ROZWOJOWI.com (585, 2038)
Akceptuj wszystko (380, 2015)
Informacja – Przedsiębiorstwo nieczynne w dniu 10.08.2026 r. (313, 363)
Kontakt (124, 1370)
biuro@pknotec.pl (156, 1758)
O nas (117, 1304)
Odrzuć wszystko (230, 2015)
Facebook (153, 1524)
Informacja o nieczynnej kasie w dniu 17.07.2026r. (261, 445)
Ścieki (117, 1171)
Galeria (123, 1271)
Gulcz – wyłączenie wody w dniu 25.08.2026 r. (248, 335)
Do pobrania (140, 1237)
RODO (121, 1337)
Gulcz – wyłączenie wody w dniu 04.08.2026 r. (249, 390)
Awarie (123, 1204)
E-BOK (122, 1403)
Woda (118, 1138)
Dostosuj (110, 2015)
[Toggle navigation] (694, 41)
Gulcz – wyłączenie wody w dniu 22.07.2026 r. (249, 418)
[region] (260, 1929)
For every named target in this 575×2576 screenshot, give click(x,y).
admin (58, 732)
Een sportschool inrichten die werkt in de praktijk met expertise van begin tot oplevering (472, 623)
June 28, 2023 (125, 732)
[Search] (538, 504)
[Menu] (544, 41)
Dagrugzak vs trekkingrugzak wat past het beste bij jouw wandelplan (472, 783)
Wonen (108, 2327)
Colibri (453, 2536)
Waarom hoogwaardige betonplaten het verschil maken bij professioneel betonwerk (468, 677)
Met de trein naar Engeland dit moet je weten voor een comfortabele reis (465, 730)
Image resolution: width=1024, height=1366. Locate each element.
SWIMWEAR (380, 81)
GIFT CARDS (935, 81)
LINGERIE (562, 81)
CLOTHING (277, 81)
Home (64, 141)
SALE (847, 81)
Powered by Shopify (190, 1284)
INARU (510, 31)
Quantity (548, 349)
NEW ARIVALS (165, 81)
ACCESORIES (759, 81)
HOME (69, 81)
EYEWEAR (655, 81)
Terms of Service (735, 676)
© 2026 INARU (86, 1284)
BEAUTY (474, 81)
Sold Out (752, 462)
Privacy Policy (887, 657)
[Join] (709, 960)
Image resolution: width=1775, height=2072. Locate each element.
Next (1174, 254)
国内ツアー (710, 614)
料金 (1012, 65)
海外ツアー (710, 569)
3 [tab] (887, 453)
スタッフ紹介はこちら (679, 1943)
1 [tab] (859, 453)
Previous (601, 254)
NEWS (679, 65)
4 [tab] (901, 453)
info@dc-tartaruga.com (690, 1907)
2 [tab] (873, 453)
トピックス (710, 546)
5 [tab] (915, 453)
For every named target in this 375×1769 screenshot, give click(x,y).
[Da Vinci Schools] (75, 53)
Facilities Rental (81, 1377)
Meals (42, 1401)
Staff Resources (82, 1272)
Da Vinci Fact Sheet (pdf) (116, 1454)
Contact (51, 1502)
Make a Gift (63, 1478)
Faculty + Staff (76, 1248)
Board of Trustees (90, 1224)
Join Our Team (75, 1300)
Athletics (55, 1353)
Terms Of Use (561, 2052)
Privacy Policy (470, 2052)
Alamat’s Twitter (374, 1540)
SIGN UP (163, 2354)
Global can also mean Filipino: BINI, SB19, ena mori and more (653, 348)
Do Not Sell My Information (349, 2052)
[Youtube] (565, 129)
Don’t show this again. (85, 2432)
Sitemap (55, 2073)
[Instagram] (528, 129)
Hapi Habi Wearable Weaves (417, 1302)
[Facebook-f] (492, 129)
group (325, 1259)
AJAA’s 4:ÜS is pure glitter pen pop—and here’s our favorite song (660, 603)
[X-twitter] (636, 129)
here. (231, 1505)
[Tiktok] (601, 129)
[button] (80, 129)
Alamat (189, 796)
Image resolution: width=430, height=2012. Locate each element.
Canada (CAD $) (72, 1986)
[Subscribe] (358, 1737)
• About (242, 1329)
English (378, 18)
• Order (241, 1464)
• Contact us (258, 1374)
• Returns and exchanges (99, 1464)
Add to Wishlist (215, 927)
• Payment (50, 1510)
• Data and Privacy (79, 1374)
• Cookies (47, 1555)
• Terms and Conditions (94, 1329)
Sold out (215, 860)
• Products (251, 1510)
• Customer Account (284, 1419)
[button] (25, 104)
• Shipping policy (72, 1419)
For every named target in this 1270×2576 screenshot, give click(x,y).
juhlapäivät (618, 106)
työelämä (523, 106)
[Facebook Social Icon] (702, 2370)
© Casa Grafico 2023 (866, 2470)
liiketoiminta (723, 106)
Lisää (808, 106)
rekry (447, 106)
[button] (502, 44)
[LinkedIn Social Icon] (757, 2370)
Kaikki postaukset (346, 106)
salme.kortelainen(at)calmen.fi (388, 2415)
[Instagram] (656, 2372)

### [Assigned task]
Among the entries above, locate the lines containing "Make a Gift (63, 1478)" and "Don’t show this again. (85, 2432)", and transcribe exactly those two lines and all lines between.

### [Written solution]
Make a Gift (63, 1478)
Faculty + Staff (76, 1248)
Board of Trustees (90, 1224)
Join Our Team (75, 1300)
Athletics (55, 1353)
Terms Of Use (561, 2052)
Privacy Policy (470, 2052)
Alamat’s Twitter (374, 1540)
SIGN UP (163, 2354)
Global can also mean Filipino: BINI, SB19, ena mori and more (653, 348)
Do Not Sell My Information (349, 2052)
[Youtube] (565, 129)
Don’t show this again. (85, 2432)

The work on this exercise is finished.